The trees themselves seemed sick, dying before his eyes in a way that no natural illness could explain. The evergreens that should have been green and vibrant even in winter were dropping needles in steady streams, creating brown carpets on the forest floor. As their horses moved forward, the sound of snapping twigs was unnaturally loud, and when Loghlan’s mount accidentally brushed against a low-hanging branch, the entire limb broke off with a dry crack.
He caught the fallen branch before it hit the ground and examined it with growing alarm. The outside bark looked normal enough, but where the branch had broken, the interior was nothing but powdery sawdust, as if the tree had been dead and desiccated for years, but if that was the case, it would have fallen to a strong storm long ago.
"My lord," Sir Bedwyr said, his voice trembling slightly as his eyes darted around. "What’s happening to the trees?"
Before Loghlan could answer, a sound cut through the forest that made all three of them freeze; a deep, anguished cry of pain that seemed to come from the very depths of a human soul. It was raw and primal and full of such suffering that Loghlan felt his chest tighten just hearing it.
And then, immediately following, came a child’s fearful wail, high and piercing and desperate.
"That’s Dalwyn," Sir Gavin said, his face going pale. "Sir Cynwrig’s son.
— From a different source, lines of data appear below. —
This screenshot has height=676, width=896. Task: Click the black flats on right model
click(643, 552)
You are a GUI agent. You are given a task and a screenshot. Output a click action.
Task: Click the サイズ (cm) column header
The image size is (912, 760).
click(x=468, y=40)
My lord, we should hurry, but please, promise that you’ll stay behind me," he said, lowering his hand to the hilt of his sword and scanning the trees around them before he turned to look at Lord Loghlan.
"Agreed, on both counts," Loghlan said simply. He was already pressing things by coming out here, but he knew very well that he’d only cause problems if he insisted on leading the way.
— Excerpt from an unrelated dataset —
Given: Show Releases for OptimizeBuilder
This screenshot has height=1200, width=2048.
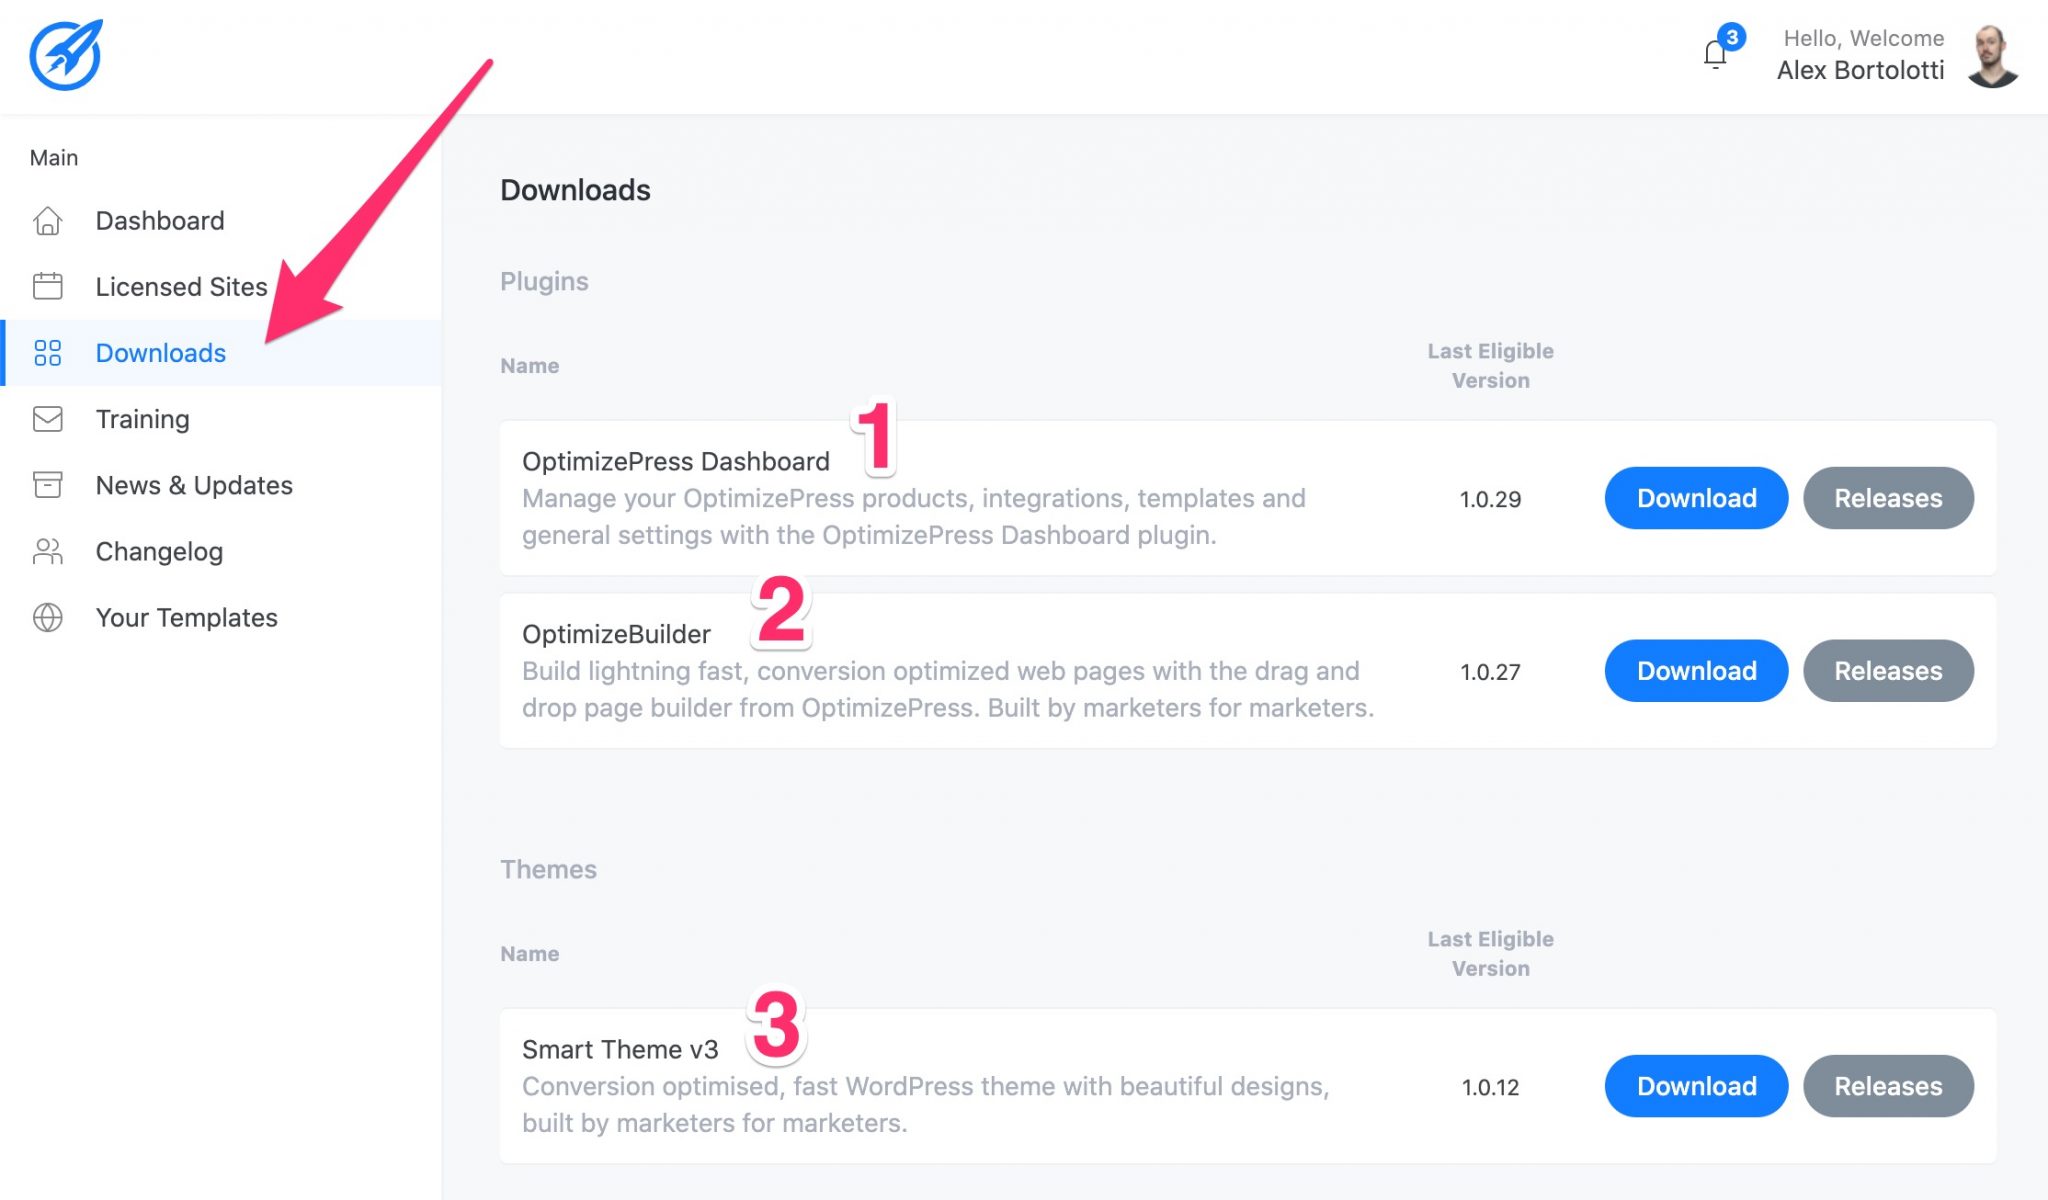Looking at the screenshot, I should click(1888, 671).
They quickly dismounted and tied their horses to a tree, or tried to, at least. The tree they chose crumbled under the rope’s weight, forcing them to find another, and then another, before they gave up and made do with a heavy stone. Once the horses were secured, they hurried deeper into the woods on foot, following the sounds of distress.
What they found when they broke through the last line of trees made Baron Loghlan stop in his tracks, his mind struggling to process the scene before him.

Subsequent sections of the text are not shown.